▸ **BRIEF**
Copy out each line of the data that contains "agent".

▸ **GIVEN INFORMATION**
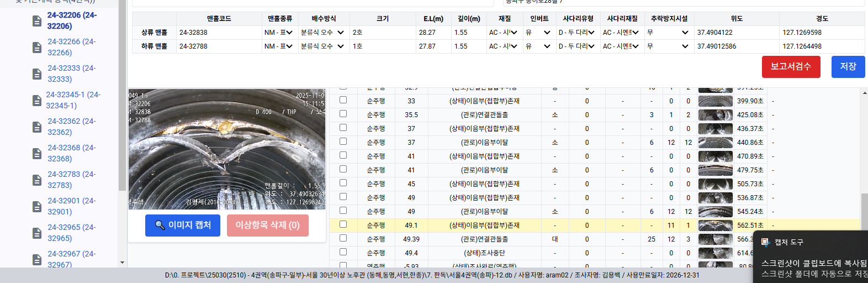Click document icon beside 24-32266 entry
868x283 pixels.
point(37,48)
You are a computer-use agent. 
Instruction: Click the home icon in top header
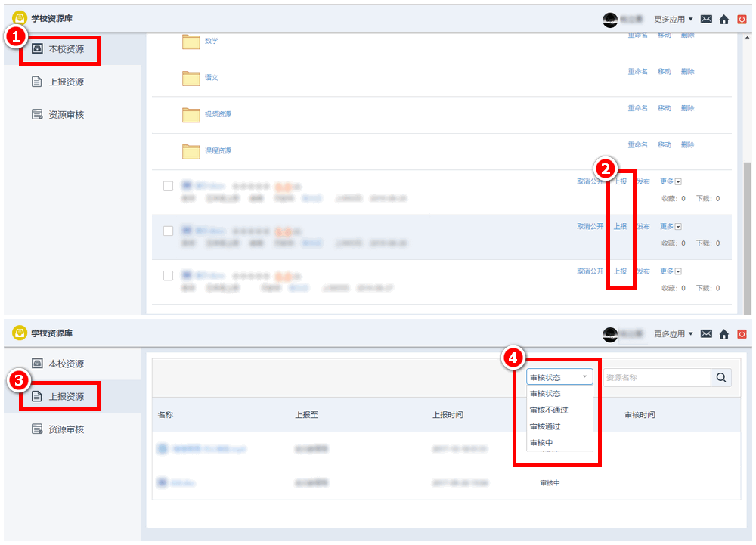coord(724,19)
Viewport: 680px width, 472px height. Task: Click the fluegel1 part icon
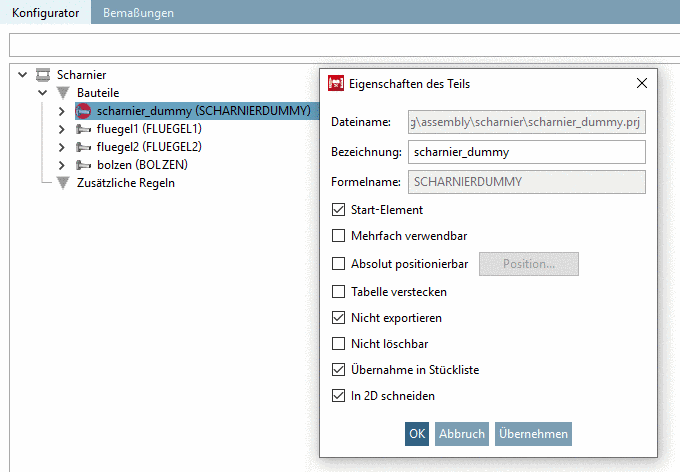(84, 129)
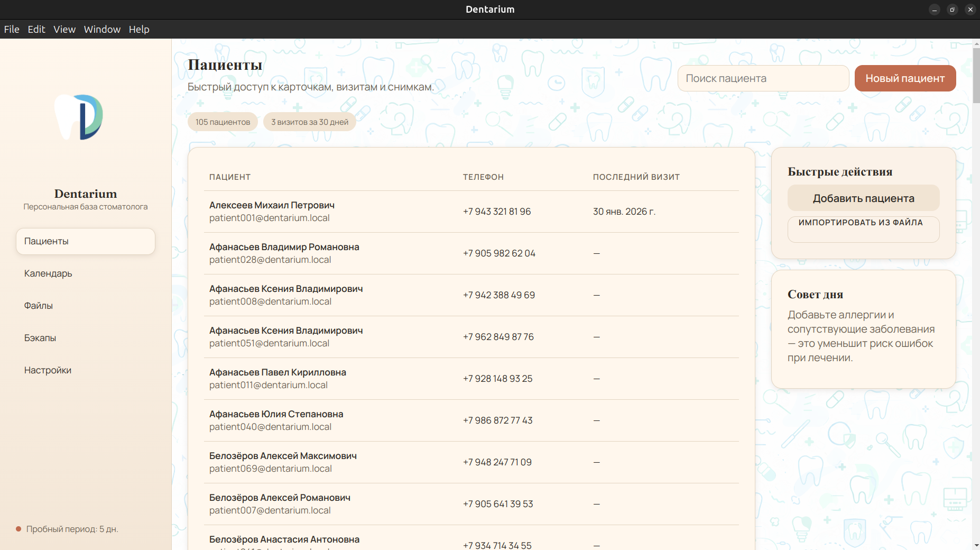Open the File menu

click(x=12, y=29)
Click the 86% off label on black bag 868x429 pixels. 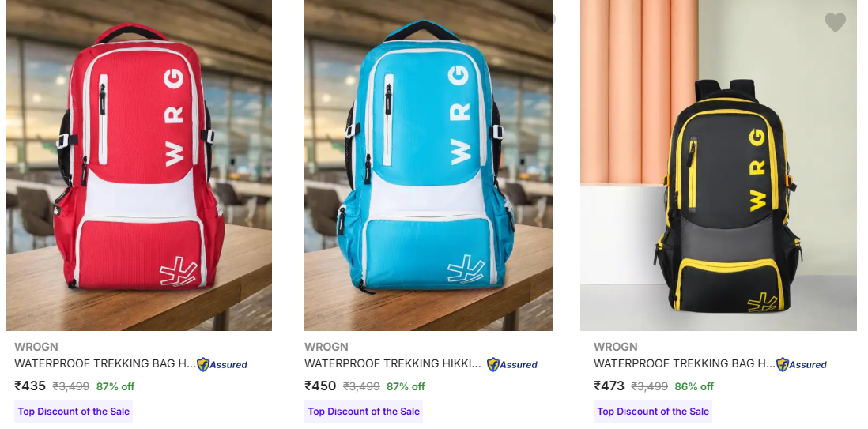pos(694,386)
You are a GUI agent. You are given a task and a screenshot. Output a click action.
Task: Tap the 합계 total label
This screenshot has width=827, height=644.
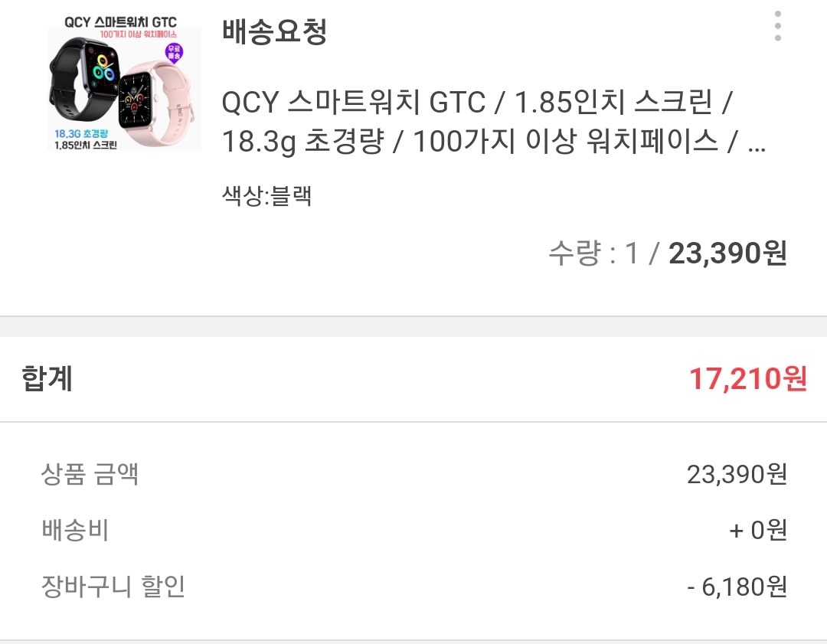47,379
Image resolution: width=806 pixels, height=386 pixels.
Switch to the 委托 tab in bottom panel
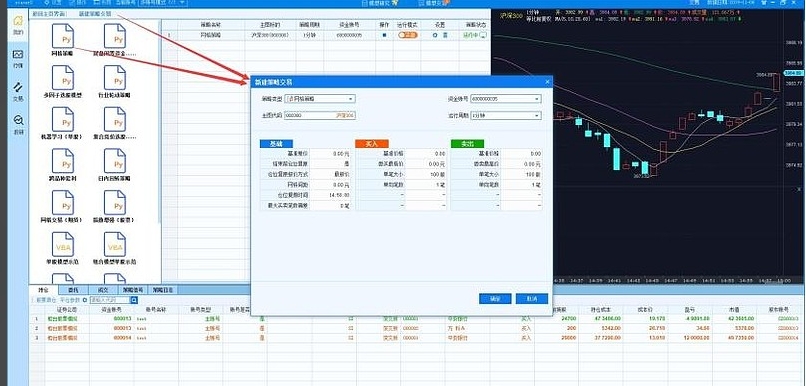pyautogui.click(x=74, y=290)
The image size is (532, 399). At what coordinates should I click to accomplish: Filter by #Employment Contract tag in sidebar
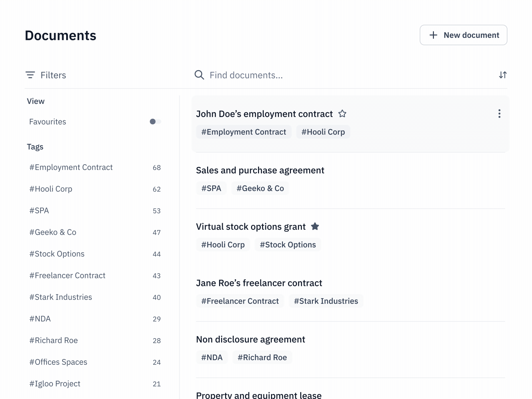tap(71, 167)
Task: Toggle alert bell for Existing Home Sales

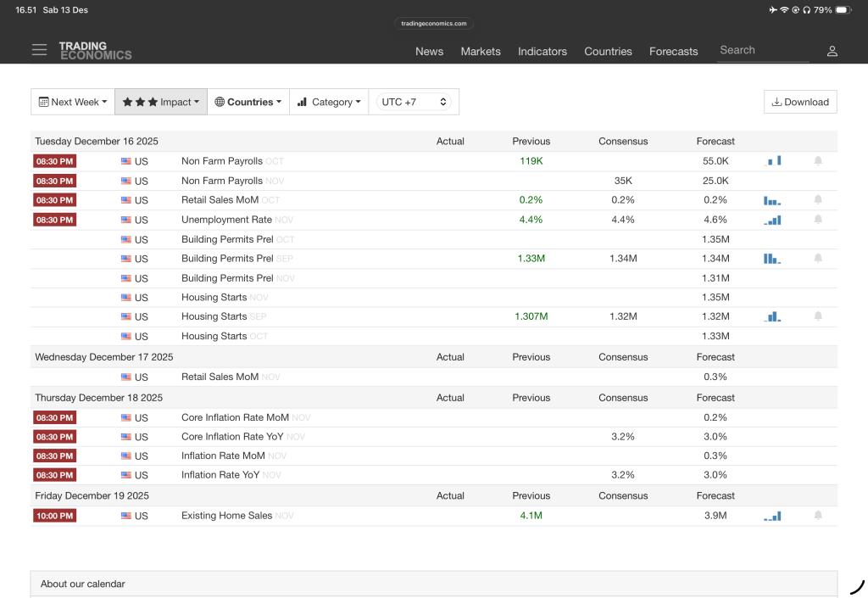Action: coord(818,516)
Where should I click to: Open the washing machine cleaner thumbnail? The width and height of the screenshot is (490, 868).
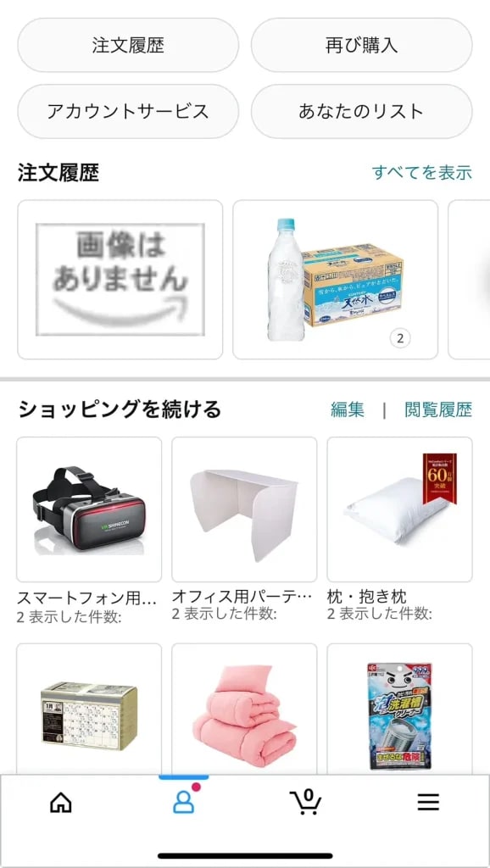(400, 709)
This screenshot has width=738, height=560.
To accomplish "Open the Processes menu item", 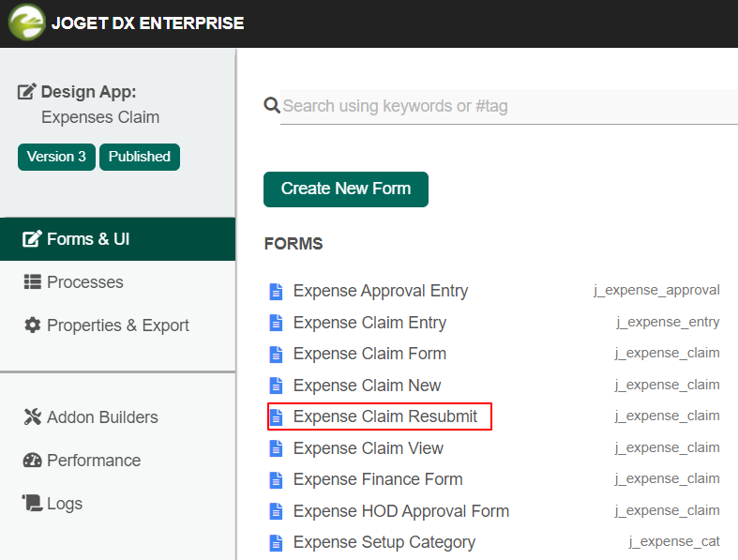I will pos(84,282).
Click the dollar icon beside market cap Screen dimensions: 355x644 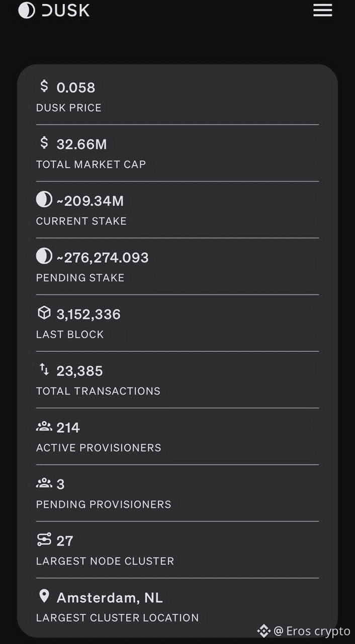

▸ **ANSWER TO THIS PROBLEM**
You are a computer-use agent. 
You are a GUI agent. You are given a task and a screenshot. Output a click action.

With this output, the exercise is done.